If $A$ is Noetherian, and $x$ is a non-unit and non zero-divisor, then can $(xr)=(r)$ for any non-unit $r$?

Question

Problem

I am attempting to prove that if $A$ is a Noetherian commutative ring with unit, and if $x$ is a non-unit and not a zero divisor, then any minimal ideal of $(x)$ has height $1$.

Attempt

I have shown that if $Q\subseteq(x)$ is a prime ideal with $Q\ni q=xr_1\neq0$, then $x\in Q$ or $r_1\in Q$. If $x\in Q$, then $Q=(x)$ and so we consider later. Otherwise we get a chain of ideals $$(r_1)\subseteq(r_2)\subseteq(r_3)\subseteq\cdots$$ of ideals with $q=x^kr_k$ for each $k$ by the non zero-divisor property. By the Noetherian property, the chain has $(r_k)=(r_{k+1})=\cdots$ eventually. Then, we have $(xr_{k+1})=(r_{k+1})$. I want to conclude that this means $x$ is a unit, a contradiction, or $r_{k+1}$ is a unit, thus giving $x^{k+1}\in Q$ and so $x\in Q$, but maybe that's the wrong conclusion.

I'm not sure where to go from here. What am I missing?

Answer 1

The answer to your title question is no. Indeed, let $A=F[x,y]\big/\langle xy-y\rangle$, where $F$ is your favorite field, and let $a,b$ denote the images of $x$ and $y$ in $A$. We have $ab=b$, so of course $\langle ab\rangle=\langle b\rangle$, but I claim that $a$ is neither a unit nor a zero-divisor.

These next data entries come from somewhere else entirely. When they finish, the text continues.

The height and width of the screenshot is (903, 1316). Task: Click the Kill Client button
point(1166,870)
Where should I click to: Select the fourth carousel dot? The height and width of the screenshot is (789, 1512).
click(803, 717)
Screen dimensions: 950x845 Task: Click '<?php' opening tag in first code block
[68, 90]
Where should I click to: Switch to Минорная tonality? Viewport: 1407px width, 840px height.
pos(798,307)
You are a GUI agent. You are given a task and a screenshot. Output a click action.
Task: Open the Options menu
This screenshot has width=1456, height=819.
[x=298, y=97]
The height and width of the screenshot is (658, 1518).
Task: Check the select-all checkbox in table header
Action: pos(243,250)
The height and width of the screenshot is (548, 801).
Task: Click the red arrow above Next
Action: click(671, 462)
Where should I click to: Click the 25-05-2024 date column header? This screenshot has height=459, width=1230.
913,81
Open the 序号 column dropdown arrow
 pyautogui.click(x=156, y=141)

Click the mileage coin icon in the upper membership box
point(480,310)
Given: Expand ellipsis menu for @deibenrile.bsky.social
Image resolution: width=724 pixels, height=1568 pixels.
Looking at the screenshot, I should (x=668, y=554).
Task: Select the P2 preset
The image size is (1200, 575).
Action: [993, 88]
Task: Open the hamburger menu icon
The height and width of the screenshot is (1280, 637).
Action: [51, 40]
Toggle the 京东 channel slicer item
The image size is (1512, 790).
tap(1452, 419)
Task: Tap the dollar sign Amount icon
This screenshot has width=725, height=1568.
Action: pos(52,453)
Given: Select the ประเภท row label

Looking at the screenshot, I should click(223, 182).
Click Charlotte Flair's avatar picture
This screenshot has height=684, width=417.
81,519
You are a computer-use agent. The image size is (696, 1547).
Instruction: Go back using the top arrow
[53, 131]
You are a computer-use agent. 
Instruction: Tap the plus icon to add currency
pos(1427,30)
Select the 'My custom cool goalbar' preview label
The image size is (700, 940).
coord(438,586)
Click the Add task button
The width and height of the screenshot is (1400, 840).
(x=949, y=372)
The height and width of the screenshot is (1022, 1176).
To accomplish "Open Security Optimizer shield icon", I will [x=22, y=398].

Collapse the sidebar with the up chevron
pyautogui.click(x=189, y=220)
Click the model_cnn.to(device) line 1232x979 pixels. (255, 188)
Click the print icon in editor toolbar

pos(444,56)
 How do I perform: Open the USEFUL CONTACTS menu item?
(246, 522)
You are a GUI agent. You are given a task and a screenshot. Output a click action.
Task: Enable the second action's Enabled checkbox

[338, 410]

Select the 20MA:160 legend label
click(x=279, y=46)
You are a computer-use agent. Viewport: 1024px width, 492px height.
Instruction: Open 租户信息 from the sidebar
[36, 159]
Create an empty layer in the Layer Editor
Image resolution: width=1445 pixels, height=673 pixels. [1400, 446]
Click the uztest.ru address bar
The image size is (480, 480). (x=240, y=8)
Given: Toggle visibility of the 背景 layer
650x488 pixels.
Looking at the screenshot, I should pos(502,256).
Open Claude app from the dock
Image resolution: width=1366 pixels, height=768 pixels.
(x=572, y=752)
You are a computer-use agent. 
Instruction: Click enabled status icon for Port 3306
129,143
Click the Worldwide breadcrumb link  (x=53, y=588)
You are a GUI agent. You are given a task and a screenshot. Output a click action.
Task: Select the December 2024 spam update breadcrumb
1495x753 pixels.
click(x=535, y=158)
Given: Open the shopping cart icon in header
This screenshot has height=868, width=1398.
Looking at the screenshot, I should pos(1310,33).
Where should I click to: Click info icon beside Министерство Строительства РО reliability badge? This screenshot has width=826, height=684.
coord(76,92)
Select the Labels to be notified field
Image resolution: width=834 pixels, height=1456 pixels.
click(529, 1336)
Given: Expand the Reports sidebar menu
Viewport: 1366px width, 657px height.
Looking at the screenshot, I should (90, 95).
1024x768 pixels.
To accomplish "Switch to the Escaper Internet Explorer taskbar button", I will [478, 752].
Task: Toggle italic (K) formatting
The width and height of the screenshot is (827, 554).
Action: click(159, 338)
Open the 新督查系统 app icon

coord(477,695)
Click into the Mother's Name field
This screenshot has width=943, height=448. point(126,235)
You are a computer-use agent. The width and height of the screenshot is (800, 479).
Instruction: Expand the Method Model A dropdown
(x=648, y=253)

To see it is not a unit, note that $\langle x\rangle+\langle xy-y\rangle=\langle x,y\rangle$ is a proper ideal of $F[x,y]$, so that $\langle a\rangle$ is a proper ideal of $A$. To see it is not a zero-divisor, suppose otherwise; then $px\in\langle xy-y\rangle$ for some $p\notin\langle xy-y\rangle$. Say $px=q(xy-y)$ for a given $q\in F[x,y]$. Since $x$ does not divide $xy-y$, and $F[x,y]$ is a UFD, thus $x$ divides $q$; say $q=xq'$. But now $xp=xq'(xy-y)$, so $p=q'(xy-y)$, contradicting that $p\notin\langle xy-y\rangle$.

---

Regarding your main question, we can prove it as follows. By Krull's principal ideal theorem, the height of any minimal prime over $a$ is at most $1$, so we need only show there is no minimal prime over $a$ of height $0$. If not, then $a\in P$ for some minimal prime $P$ of $A$, contradicting that $a$ is not a zero-divisor.